FIG. 8 is an illustration of OOD robustness analysis depicting networks trained on a first dataset and evaluated on corrupted or real-world data, according to some embodiments of the invention;

FIGS. 9A-B depict correlation between OOD influence measure and OOD accuracy, including panel 9A depicting a scatter plot and panel 9B depicting a summary table, according to some embodiments of the invention; and

FIG. 10 is an illustration of influence on supervised and self-supervised methods, according to some embodiments of the invention.

DETAILED DESCRIPTION

Reference is now made to FIG. 1, which is a block diagram depicting a computing device, which may be included within an embodiment of a system for explainable classification of a target point cloud, according to some embodiments.

Computing device 1 may include a processor or controller 2 that may be, for example, a central processing unit (CPU) processor, a chip or any suitable computing or computational device, an operating system 3, a memory 4, executable code 5, a storage system 6, input devices 7 and output devices 8. Processor 2 (or one or more controllers or processors, possibly across multiple units or devices) may be configured to carry out methods described herein, and/or to execute or act as the various modules, units, etc. More than one computing device 1 may be included in, and one or more computing devices 1 may act as the components of, a system according to embodiments of the invention.

Operating system 3 may be or may include any code segment (e.g., one similar to executable code 5 described herein) designed and/or configured to perform tasks involving coordination, scheduling, arbitration, supervising, controlling or otherwise managing operation of computing device 1, for example, scheduling execution of software programs or tasks or enabling software programs or other modules or units to communicate. Operating system 3 may be a commercial operating system. It will be noted that an operating system 3 may be an optional component, e.g., in some embodiments, a system may include a computing device that does not require or include an operating system 3.
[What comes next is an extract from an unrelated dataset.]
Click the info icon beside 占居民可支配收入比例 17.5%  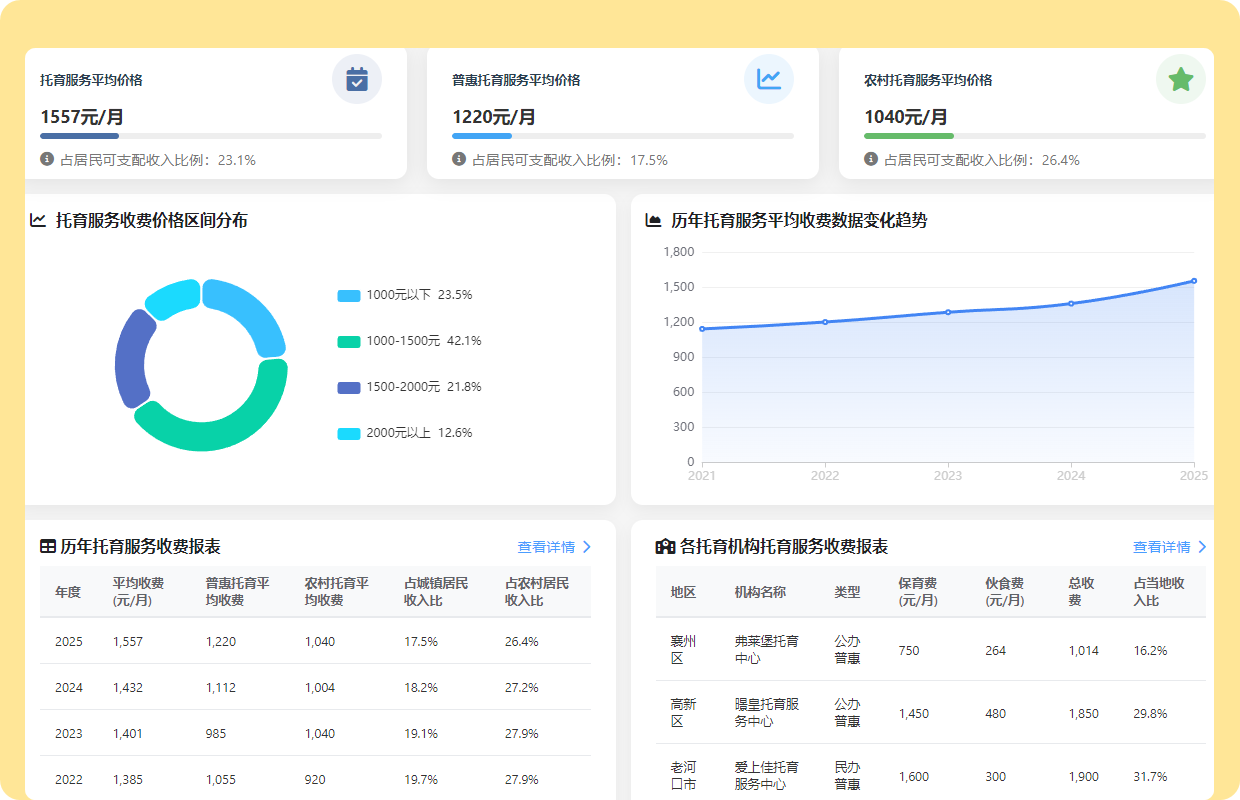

Memory 4 may be or may include, for example, a Random-Access Memory (RAM), a read only memory (ROM), a Dynamic RAM (DRAM), a Synchronous DRAM (SD-RAM), a double data rate (DDR) memory chip, a Flash memory, a volatile memory, a non-volatile memory, a cache memory, a buffer, a short term memory unit, a long term memory unit, or other suitable memory units or storage units. Memory 4 may be or may include a plurality of possibly different memory units. Memory 4 may be a computer or processor non-transitory readable medium, or a computer non-transitory storage medium, e.g., a RAM. In one embodiment, a non-transitory storage medium such as memory 4, a hard disk drive, another storage device, etc. may store instructions or code which when executed by a processor may cause the processor to carry out methods as described herein.

Executable code 5 may be any executable code, e.g., an application, a program, a process, task, or script. Executable code 5 may be executed by processor or controller 2 possibly under control of operating system 3. For example, executable code 5 may be an application that may produce explainable classification of a target point cloud as further described herein. Although, for the sake of clarity, a single item of executable code 5 is shown in FIG. 1, a system according to some embodiments of the invention may include a plurality of executable code segments similar to executable code 5 that may be loaded into memory 4 and cause processor 2 to carry out methods described herein.

Storage system 6 may be or may include, for example, a flash memory as known in the art, a memory that is internal to, or embedded in, a micro controller or chip as known in the art, a hard disk drive, a CD-Recordable (CD-R) drive, a Blu-ray disk (BD), a universal serial bus (USB) device or other suitable removable and/or fixed storage unit. Data pertaining to a target point cloud may be stored in storage system 6 and may be loaded from storage system 6 into memory 4 where it may be processed by processor or controller 2. In some embodiments, some of the components shown in FIG. 1 may be omitted. For example, memory 4 may be a non-volatile memory having the storage capacity of storage system 6. Accordingly, although shown as a separate component, storage system 6 may be embedded or included in memory 4.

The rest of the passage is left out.